I’m short.
I’m short, and I don’t get carsick. So guess who always sits
in the backseat when there are more than two people in a car.
I’m pretty used to it, and I don’t mind too much. It’s better
than someone getting sick behind me because they can’t see through the front
window. And I can’t bring myself to make an un-nauseated, tall person fold
their legs up to their nose so I can ride shotgun.
None of this matters if I’m driving, but my car isn’t large,
so I’m usually not the pilot. I’m a single gal and haven’t ever up-sized my vehicle.
Being single also reserves other special seating. My “sit-at-the-kid’s-table”
and “ride-in-the-backseat” identity is par for the course, but it’s not all
bad. Let’s face it, we ALL want to sit at the kid’s table if we’re honest, but sometimes I’d like to ride in the front seat.
It would be nice to stretch out my non-long legs too. Sure
I’m more comfortable in the back than a tall person, or anyone of average
height, but I’d like to unbend too. And don’t get me started on conversations.
Even though it’s never intentional, persons in the front seat seem to magically
forget there is someone behind them. Maybe it’s because I’m not tall enough to
be seen in the rear view mirror. (Just kidding, I hope.) Conversations start
off as an ABC round-about, but they eventually turn to AB with C nodding to the
music coming from the back speakers.
And let’s discuss the music. Most people I know use the fade
control to move the weight of the sound to the backseat. I do it too, but what
does that mean to the hobbit riding in the back?
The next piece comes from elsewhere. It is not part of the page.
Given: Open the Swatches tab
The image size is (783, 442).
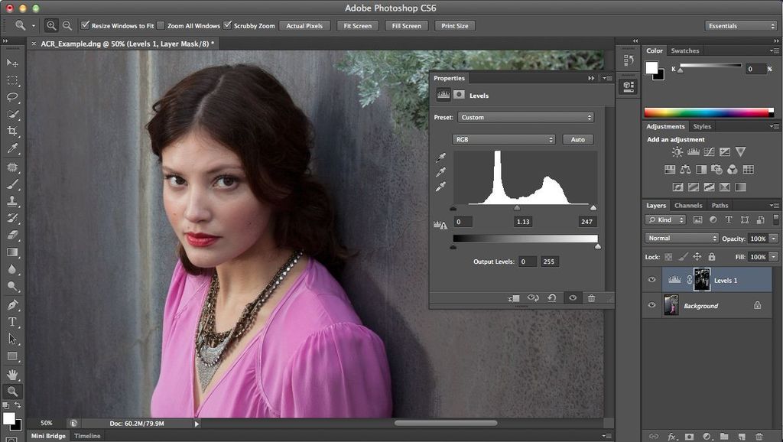Looking at the screenshot, I should pos(684,51).
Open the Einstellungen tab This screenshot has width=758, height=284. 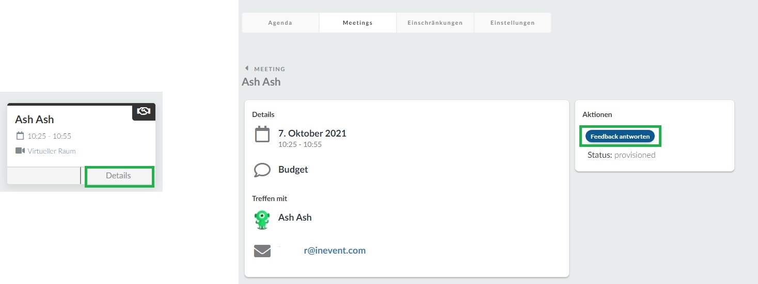pyautogui.click(x=512, y=23)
It means the driver’s gesture
of “turning down the music so everyone can hear” only works for Driver A and
Passenger B. Hobbit C can still hear the music but not the people speaking in
the front seats.
Once three of my friends and I decided to take a trip from
Nashville to Gatlinburg. It’s a beautiful drive, and there would be many laughs
along the way. With less than an
hour to leave another friend decided to join us. She is a great gal, and we
were happy to have her on our adventure, but where did that put me? I was
already in the backseat, and there was no hope for promotion.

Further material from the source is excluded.